My energy to complete several of the small unfinished projects from our whole house reno three years ago is coming in waves. I've found a DR chandelier (hooray!) and am now ready to tackle the fireplace walls. We installed a see-through fireplace on a free-standing wall separating the living and family rooms with plans to tile up to mantles. Thanks to input from Oldbat2be on a past thread on my kitchen backsplash (another project yet to be completed), we decided on live edge black walnut mantles to echo the nearby kitchen's black walnut island top, with large-format carrara tiles to match the carrara perimeter counters right next to fireplace.
I have several questions. First, some photos of the space. (Excuse party prep mess in the first one with fireplace mock ups.)
1.TILES. It was tricky to find something that matched my counters. I think this works. Do you think this is the right tile? (Note that these aren't the actual size, only samples representative of the marble coloring.)
2. MANTLES. We picked a wide black walnut board with live edges on both sides and had it sliced down the middle to create two mirrored mantles. A section of one:
Here's where I start to battle my usual design aesthetic. I like very simple, clean lines. Simple. From my research I found a three common treatments for free-standing wall fireplaces with mantles.
A. Shorter mantle with only painted drywall. No tile or stone. (Not a see through here.) This would be ok, except I wanted a little something more.
B. Shorter mantle with whole wall covered in stone. I don't want to tile floor to ceiling. Too much hard surface for my small space.
C. Headbanger mantles. Thanks to mocking up mantles running across the whole wall, we know that running the mantles right to the edge doesn't look quite right to us and would be a safety hazard. Head meet mantle. Again, with my smaller house I KNOW someone would hit their head.
I envisioned the wall(s) with only tile capped by the mantles and painted drywall above. Simple. Not liking any of these common treatments above, my idea was to end the mantles a few inches short of the edge, which would mean a few inches of tile on both ends of the mantle wouldn't have anything to die into except drywall. My woodworker, who made the island counter and will finish the mantles, also installs tile so I thought it best to have one person handling both installations to avoid miscommunication and facilitate easier installation. Though he doesn't agree with this possible design choice, he can slightly round off the top edges of the tile to ease the transition to drywall.
I can't really find photos of this online to illustrate my idea. Probably because its a bad design choice. But I'm stuck. Would my idea to do shorter mantles with tile that dies into nothing but drywall look wackadoodle? Any alternative suggestions to avoid head banging, but still get mantles, tile, and drywall?

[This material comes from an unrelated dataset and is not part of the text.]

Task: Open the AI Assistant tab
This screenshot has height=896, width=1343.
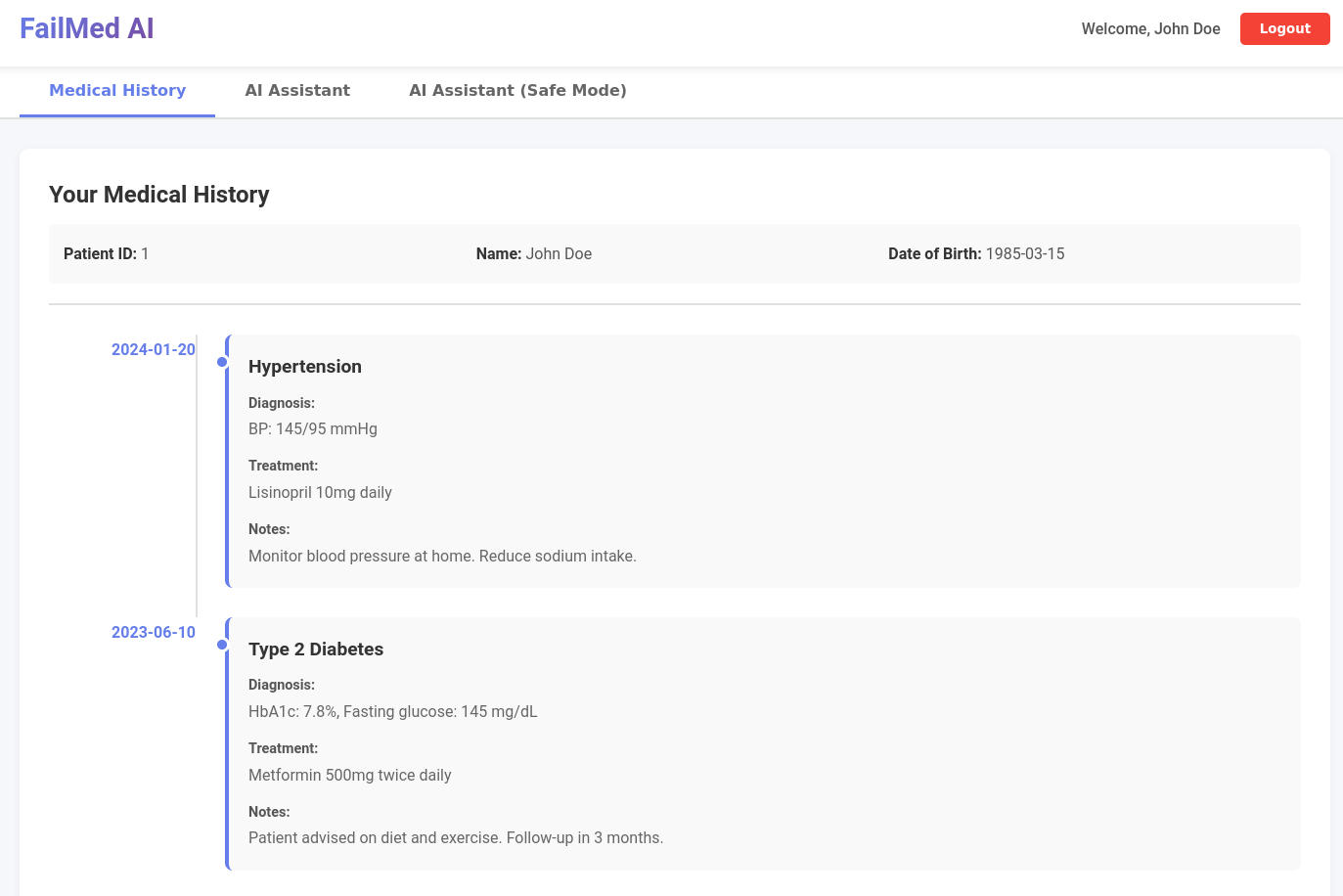Action: [297, 90]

3. TILE LAYOUT. Assuming the tile is acceptable, I move onto layout now in order to purchase the tile online. We'd like to use the 12x24" tiles laid horizontally. I've got no experience at this so let me know how this looks. The mantles need to be at least 7" from the fireplace. I do not like how this leaves a small strip of tiles at the floor. I do, however, like the looks of the upper section. I had two shorten the top row of tiles so the mantles wouldn't land too high on the wall.
I thank you in advance for trudging through all this with me. I'd like to have this done before Christmas to **finally** be able to properly hang our stockings.